# YOUR OBJECTIVE
An exact transcript is required of the lines below, from the one containing "Viewport: 1269px width, 690px" through the very last; leave every picture out of it.

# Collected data
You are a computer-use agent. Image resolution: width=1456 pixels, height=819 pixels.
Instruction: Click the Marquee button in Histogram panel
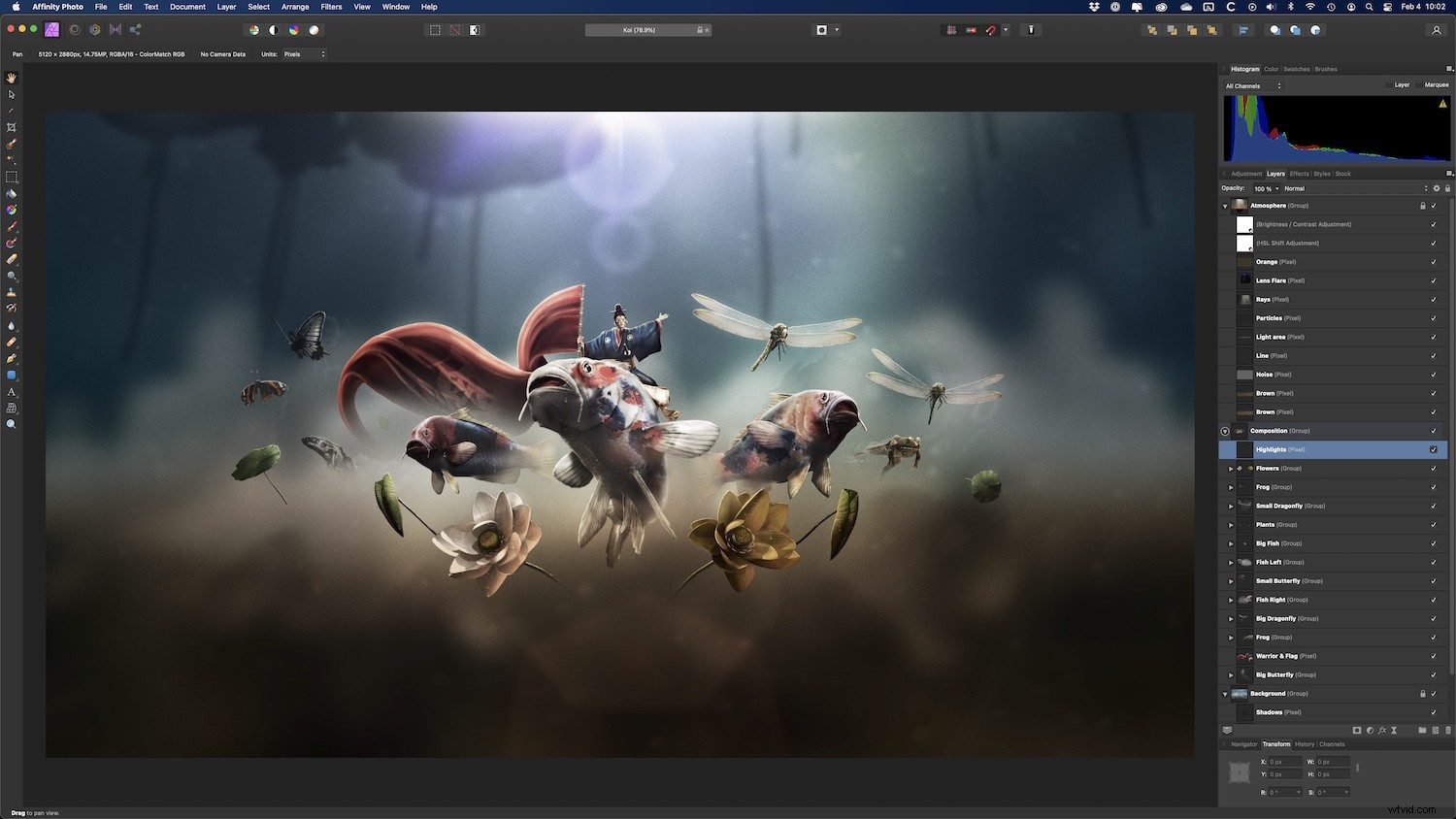(1436, 85)
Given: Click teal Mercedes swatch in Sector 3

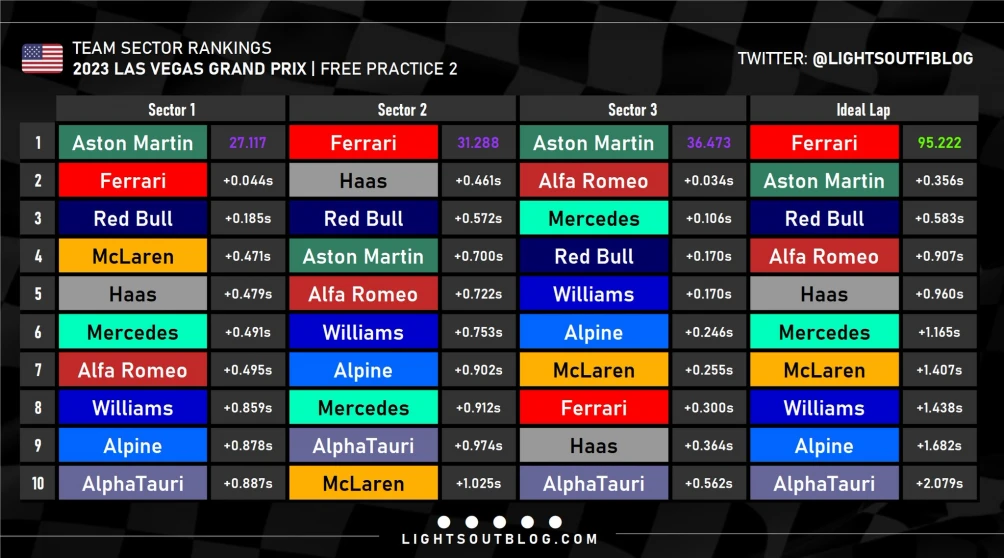Looking at the screenshot, I should point(594,218).
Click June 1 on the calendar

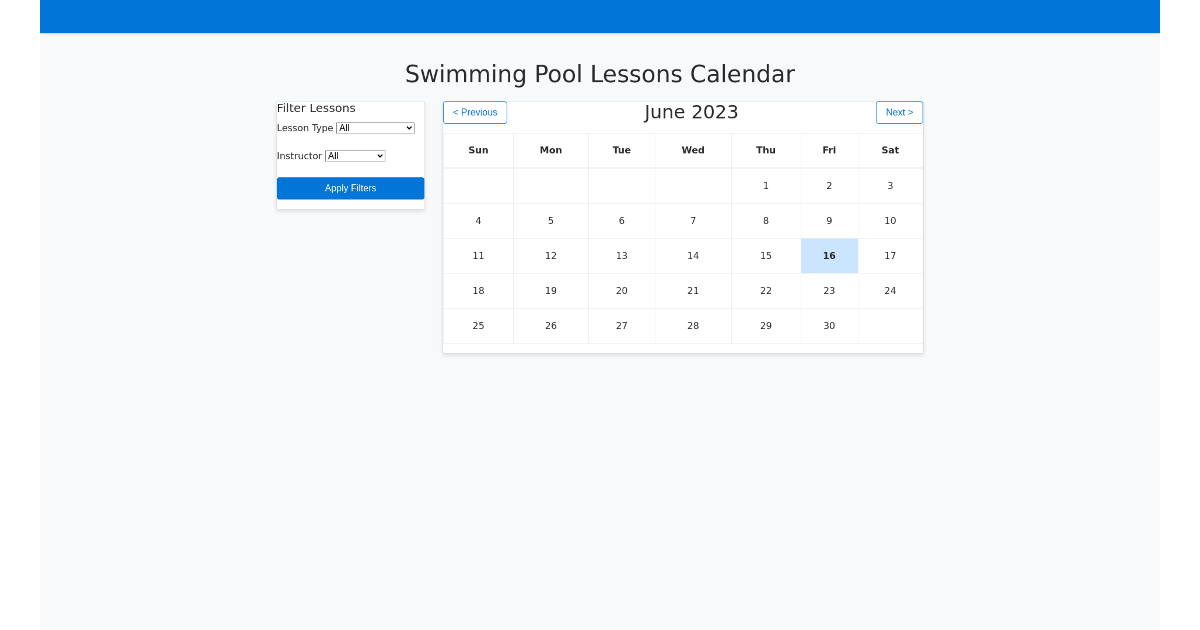click(765, 185)
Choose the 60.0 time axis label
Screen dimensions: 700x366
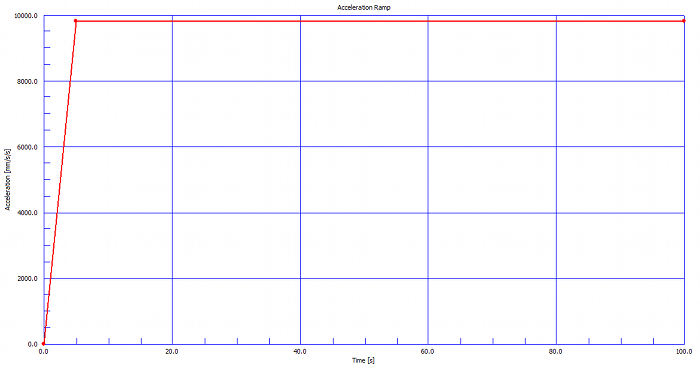point(428,352)

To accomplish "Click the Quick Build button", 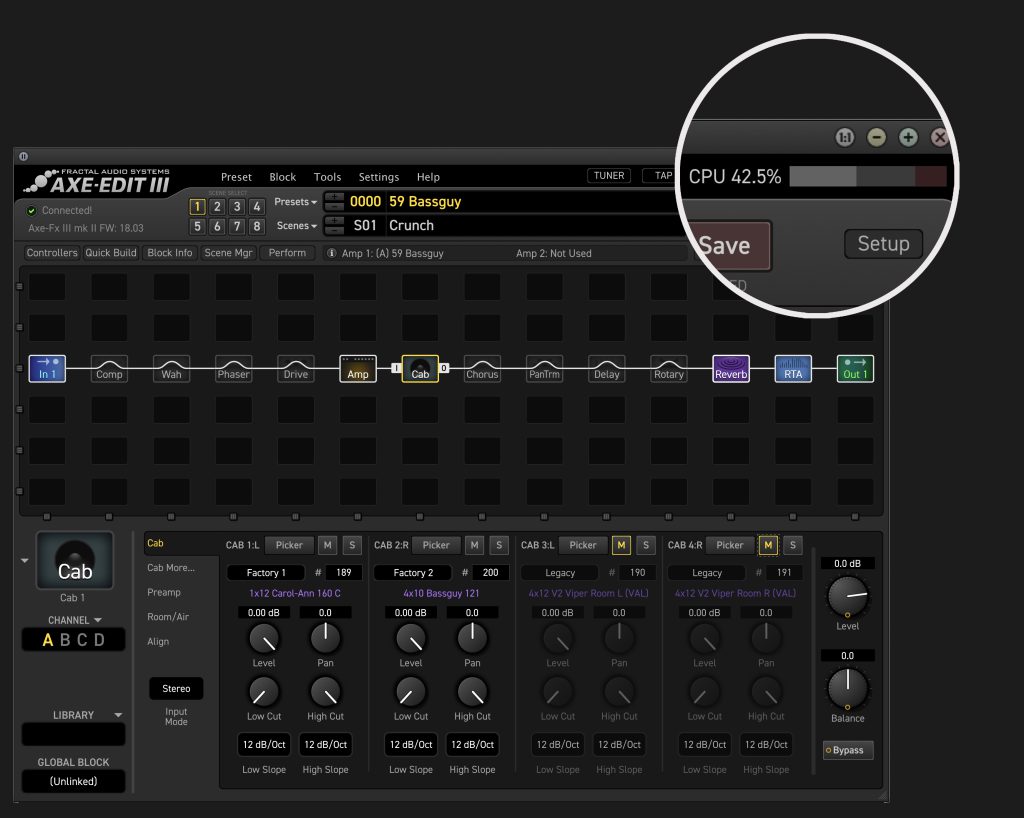I will (111, 253).
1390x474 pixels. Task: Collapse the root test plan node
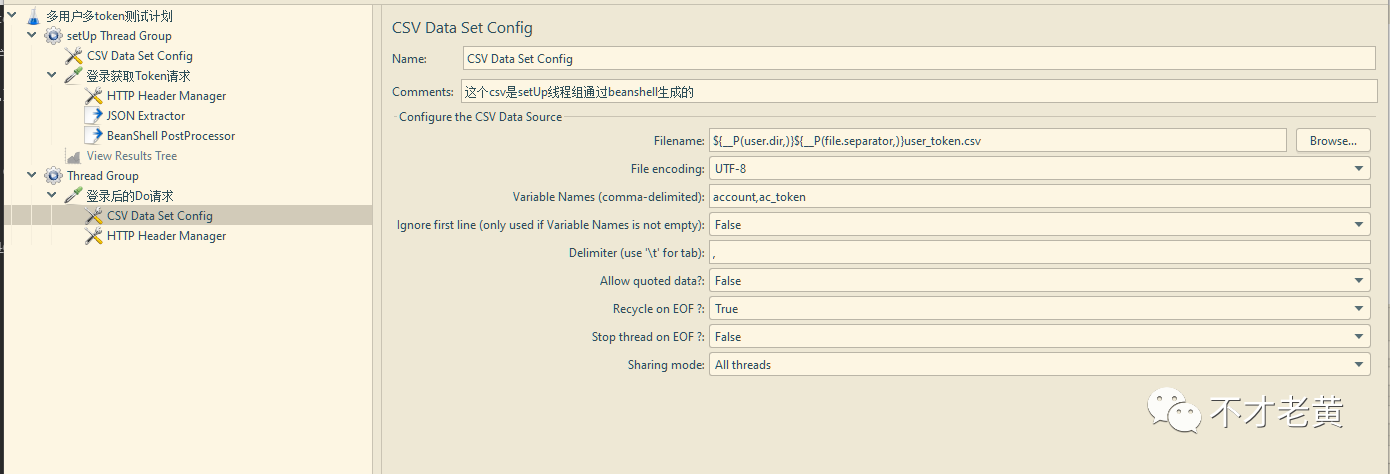(x=11, y=15)
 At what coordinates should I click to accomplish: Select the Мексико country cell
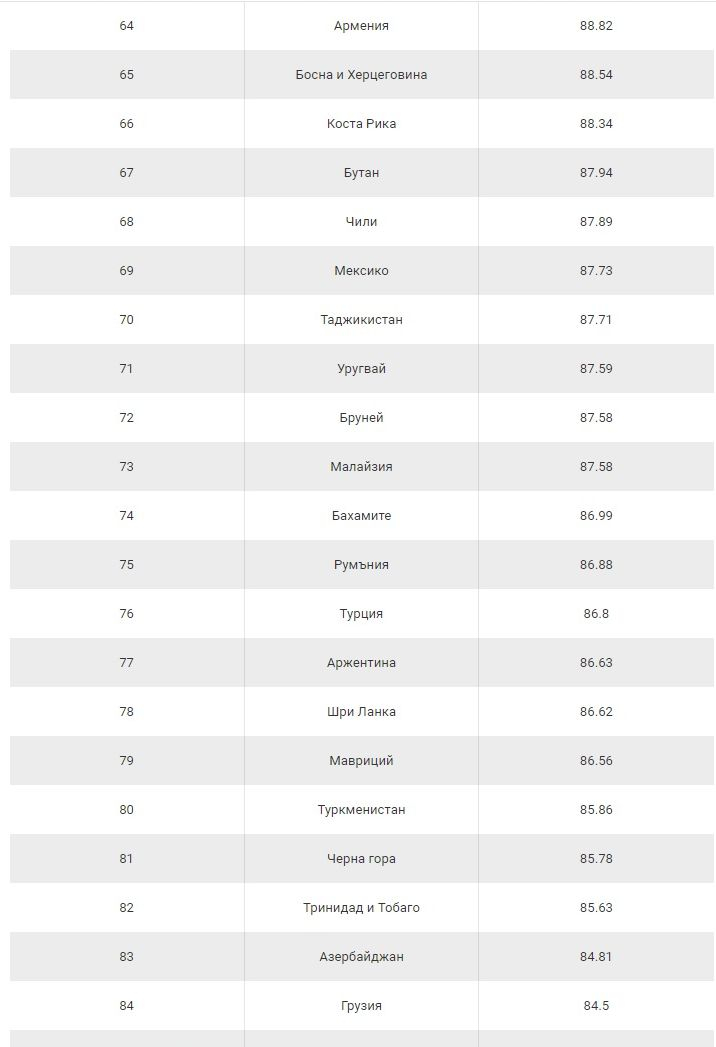361,270
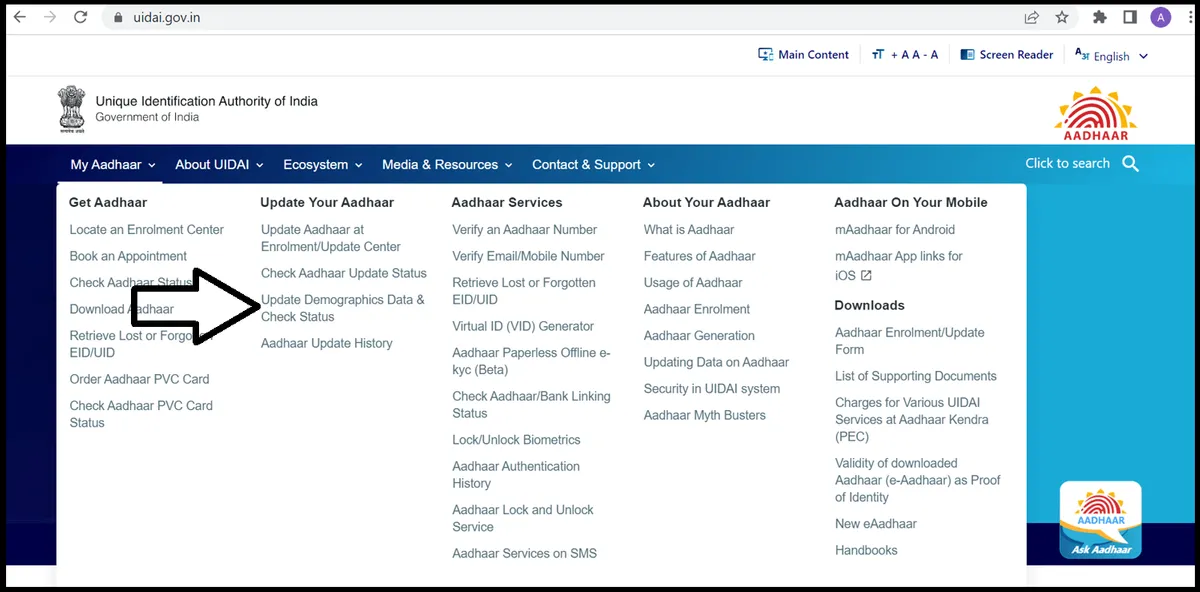
Task: Open the Ask Aadhaar chatbot icon
Action: 1100,520
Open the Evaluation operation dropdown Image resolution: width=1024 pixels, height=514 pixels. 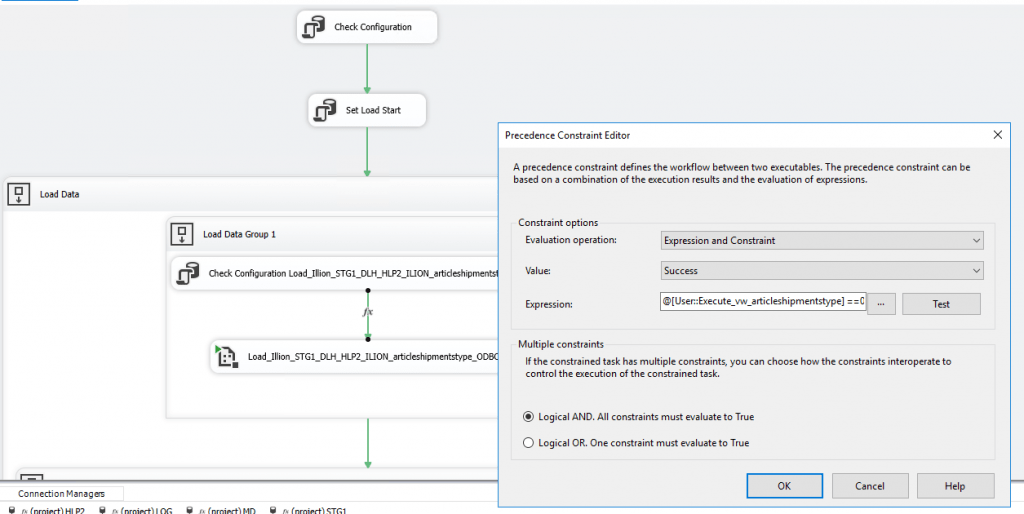[x=822, y=240]
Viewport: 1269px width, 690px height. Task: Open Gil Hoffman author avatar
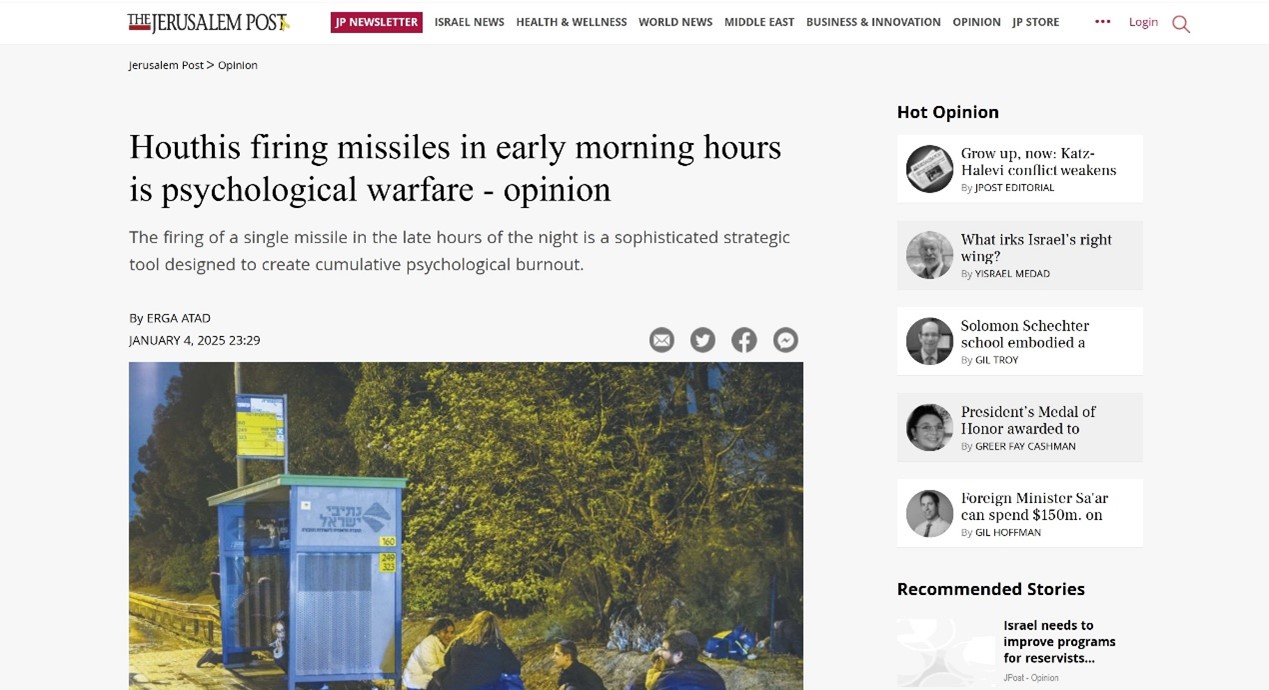[930, 514]
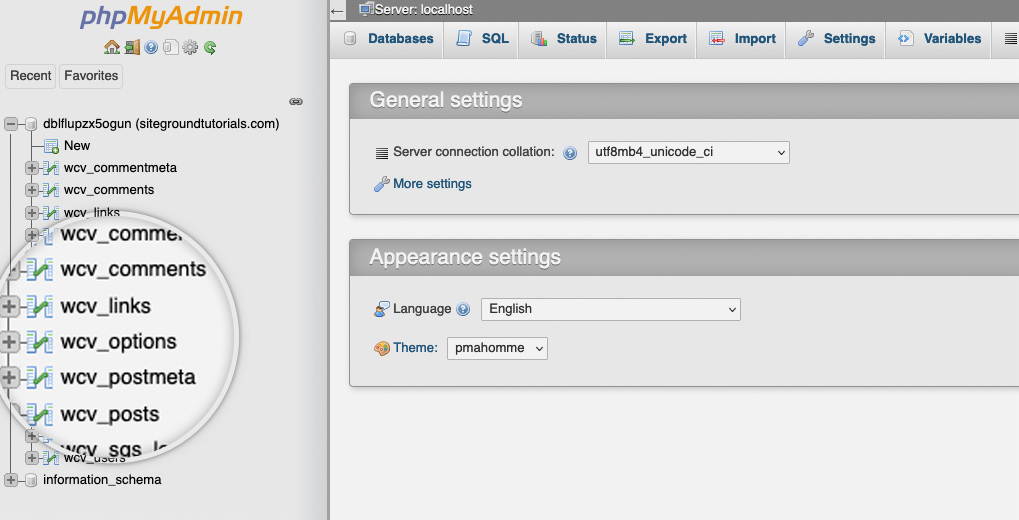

# ANSWER SECTION
Viewport: 1269px width, 690px height. Task: Open Gil Hoffman author avatar
[930, 514]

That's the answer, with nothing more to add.